In de praktijk blijkt dat vele huidige initiatieven, zoals Management Development, werken met trainees en collectieve opleidingprogramma´s, zich nog te veel richten op een kleine, selecte groep medewerkers. Het besef dat een ontwikkelbeleid voor de gehele organisatie en al haar medewerkers moet gelden, begint nu door te dringen. Teneinde dit ontwikkelbeleid vorm te geven is een referentiekader nodig dat richting geeft aan een gecoördineerde aanpak van het ontwikkelvraagstuk. Dit artikel poogt middels de uiteenzetting van de Ontwikkelbalans een kader te scheppen om de ontwikkelkracht van organisaties in kaart te brengen en op basis hiervan gerichte acties op te zetten om deze ontwikkelkracht te doen toenemen.

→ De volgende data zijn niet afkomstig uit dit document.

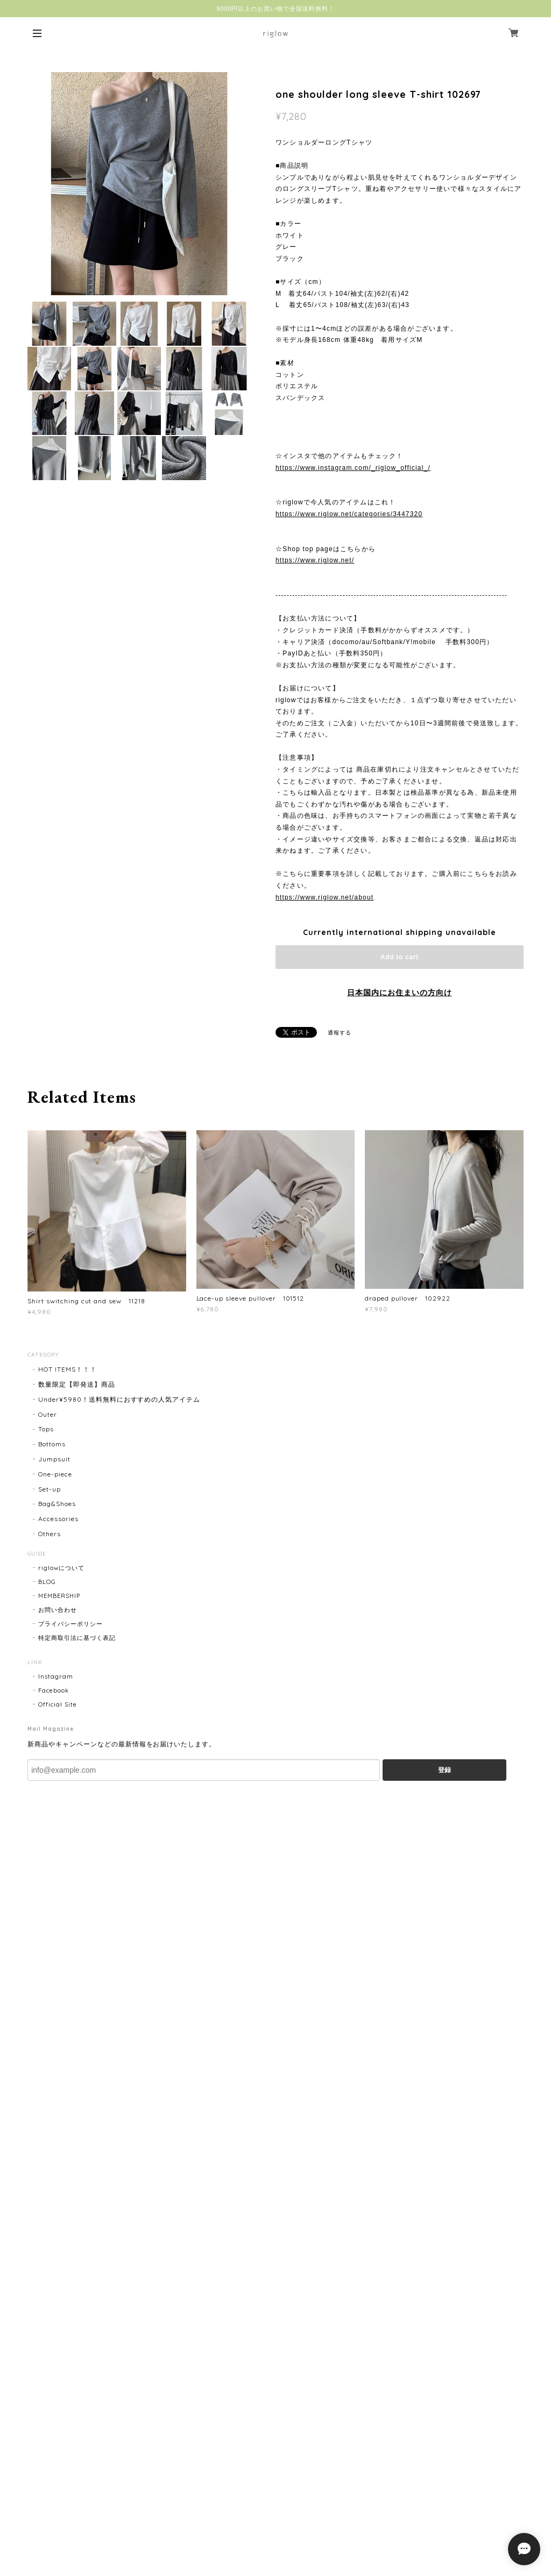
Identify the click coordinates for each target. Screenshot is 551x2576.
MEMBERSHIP (59, 1596)
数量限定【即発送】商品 (76, 1384)
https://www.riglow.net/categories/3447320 (349, 514)
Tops (46, 1429)
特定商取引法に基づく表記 (77, 1638)
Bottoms (52, 1444)
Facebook (53, 1690)
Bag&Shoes (57, 1504)
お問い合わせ (57, 1610)
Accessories (58, 1519)
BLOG (47, 1582)
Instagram (55, 1676)
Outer (47, 1414)
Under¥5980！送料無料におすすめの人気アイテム (119, 1399)
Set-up (49, 1489)
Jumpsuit (54, 1459)
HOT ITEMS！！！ (67, 1369)
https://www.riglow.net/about (324, 897)
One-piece (55, 1474)
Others (49, 1534)
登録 (444, 1770)
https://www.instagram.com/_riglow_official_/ (353, 468)
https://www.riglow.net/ (315, 560)
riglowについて (61, 1568)
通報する (339, 1032)
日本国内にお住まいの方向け (399, 992)
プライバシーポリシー (70, 1624)
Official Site (57, 1704)
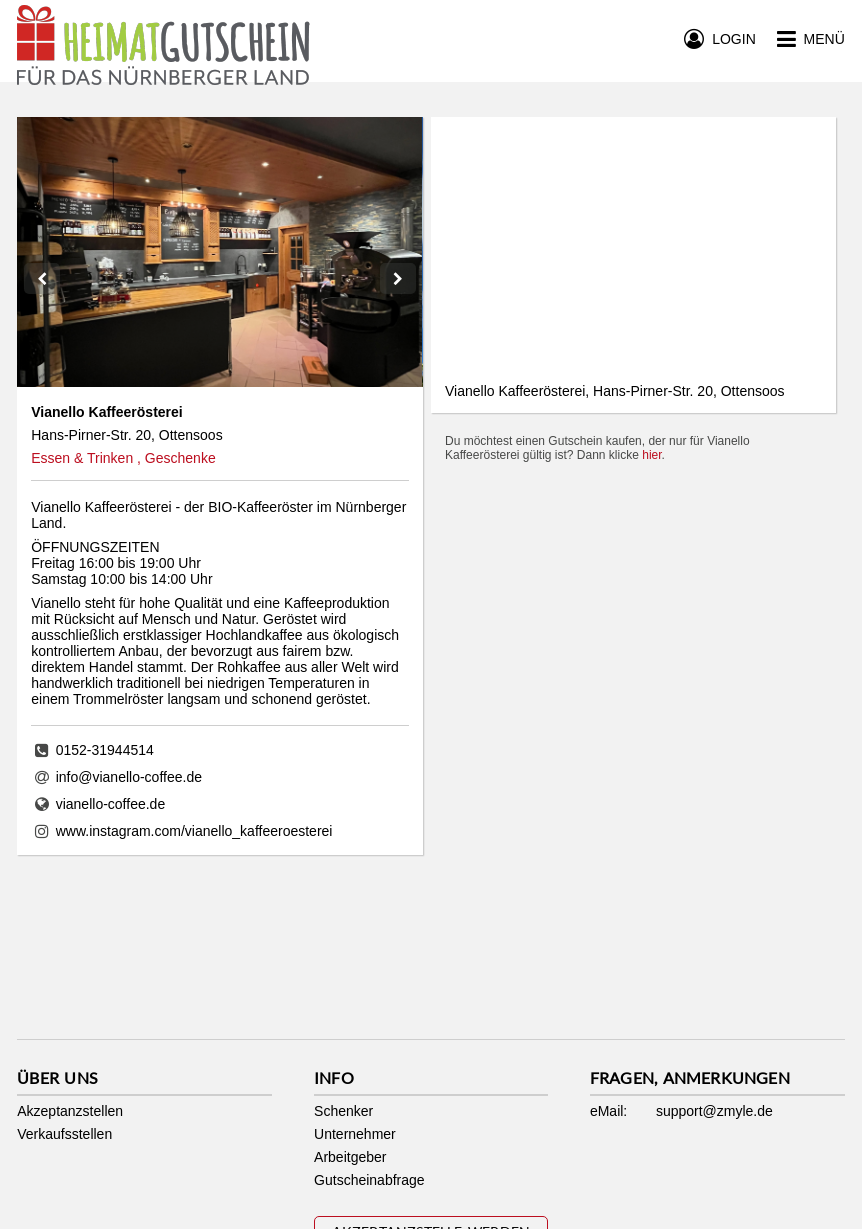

2. De doelstelling van de Ontwikkelbalans

De ontwikkelbalans wordt gebruikt als instrument om een gemeenschappelijk referentiekader te ontwikkelen, een soort taal, om verschijnselen rond het ontwikkelen in en van organisaties te begrijpen en te sturen. Vanuit dit referentiekader kan er worden gediagnosticeerd en geacteerd.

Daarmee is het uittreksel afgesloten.